Redevelopment of Brixton’s Somerleyton Road took two steps forward last month with the appointment of a director to help set up a housing trust and contractors invited to tender to build the new Ovalhouse theatre
Brixton Green, the community organisation that has for nine years campaigned for a new type of development in the area, appointed Mark Slowikowski as transition director for the Somerleyton Trust.
The first phase of the scheme, including the new theatre, needs to go ahead now because £3 million of Arts Council funding is time-limited.
It will include Carlton Mansions and its Nuclear Dawn mural, which will be preserved. It is hoped that work will start next spring with the theatre, which should complete in autumn 2019.
Lambeth council deputy leader Paul McGlone said: “This is an important step in our ambitions for Somerleyton Road.
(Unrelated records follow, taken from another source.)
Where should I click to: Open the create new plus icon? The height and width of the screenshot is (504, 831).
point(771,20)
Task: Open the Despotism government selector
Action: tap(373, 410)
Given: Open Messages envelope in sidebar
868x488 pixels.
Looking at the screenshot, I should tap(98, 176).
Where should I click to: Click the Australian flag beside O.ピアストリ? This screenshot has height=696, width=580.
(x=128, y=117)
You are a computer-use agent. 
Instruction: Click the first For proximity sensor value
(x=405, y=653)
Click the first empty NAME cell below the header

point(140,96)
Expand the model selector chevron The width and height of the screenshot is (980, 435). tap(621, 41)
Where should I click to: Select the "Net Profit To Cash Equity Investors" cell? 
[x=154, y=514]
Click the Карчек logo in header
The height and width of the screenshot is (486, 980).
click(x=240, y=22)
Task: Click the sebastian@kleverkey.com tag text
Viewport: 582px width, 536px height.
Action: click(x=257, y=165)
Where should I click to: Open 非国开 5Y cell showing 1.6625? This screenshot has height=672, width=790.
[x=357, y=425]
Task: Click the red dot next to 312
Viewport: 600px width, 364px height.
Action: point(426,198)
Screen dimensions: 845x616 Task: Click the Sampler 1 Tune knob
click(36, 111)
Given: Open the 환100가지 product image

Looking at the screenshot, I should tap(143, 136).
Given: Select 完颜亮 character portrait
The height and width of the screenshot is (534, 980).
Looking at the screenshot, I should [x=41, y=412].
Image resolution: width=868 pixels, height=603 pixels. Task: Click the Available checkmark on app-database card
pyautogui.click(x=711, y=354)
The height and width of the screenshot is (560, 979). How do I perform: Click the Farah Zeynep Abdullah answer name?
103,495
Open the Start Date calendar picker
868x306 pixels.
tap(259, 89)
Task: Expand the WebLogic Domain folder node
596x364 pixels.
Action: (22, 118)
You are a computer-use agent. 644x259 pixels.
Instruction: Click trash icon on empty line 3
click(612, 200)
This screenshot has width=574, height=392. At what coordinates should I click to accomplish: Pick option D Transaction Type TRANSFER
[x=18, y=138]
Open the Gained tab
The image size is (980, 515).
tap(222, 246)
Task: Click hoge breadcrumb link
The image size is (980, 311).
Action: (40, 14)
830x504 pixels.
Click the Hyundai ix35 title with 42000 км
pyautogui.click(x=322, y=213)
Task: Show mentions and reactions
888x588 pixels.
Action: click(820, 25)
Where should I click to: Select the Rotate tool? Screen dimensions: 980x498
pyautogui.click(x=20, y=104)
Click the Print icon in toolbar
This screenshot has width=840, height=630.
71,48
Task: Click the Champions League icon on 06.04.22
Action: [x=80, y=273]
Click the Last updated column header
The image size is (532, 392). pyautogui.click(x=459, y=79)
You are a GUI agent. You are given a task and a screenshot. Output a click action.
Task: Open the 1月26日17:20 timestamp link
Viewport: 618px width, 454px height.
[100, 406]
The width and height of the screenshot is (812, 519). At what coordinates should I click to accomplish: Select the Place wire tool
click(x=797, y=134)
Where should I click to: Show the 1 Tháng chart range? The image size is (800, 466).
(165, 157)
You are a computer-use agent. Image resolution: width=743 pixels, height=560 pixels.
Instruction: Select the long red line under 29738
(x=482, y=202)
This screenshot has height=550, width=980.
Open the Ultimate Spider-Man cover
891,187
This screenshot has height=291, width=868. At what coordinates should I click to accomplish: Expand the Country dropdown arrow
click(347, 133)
“An assessment of how the council, Brixton Green and the community can achieve the next phase of this scheme is expected to end in the summer.
“Procurement for the next phase of the scheme is expected to be launched shortly after that assessment concludes.”
Dinah Roake, chair of Brixton Green, said it was pleased the first phase of the Somerleyton Road project was finally moving forward.
“Over nine years, we have been working to put Brixton people at the forefront of redeveloping this part of Brixton, making new homes and developing our streets to makes people’s lives better,” she said.
The Blog asked Brixton Green why they say the development will be different …
Architect Dinah Roake, chair of Brixton Green, has a long list of answers, but sums it up by saying that tenants of the new trust will be “paying rent to themselves”.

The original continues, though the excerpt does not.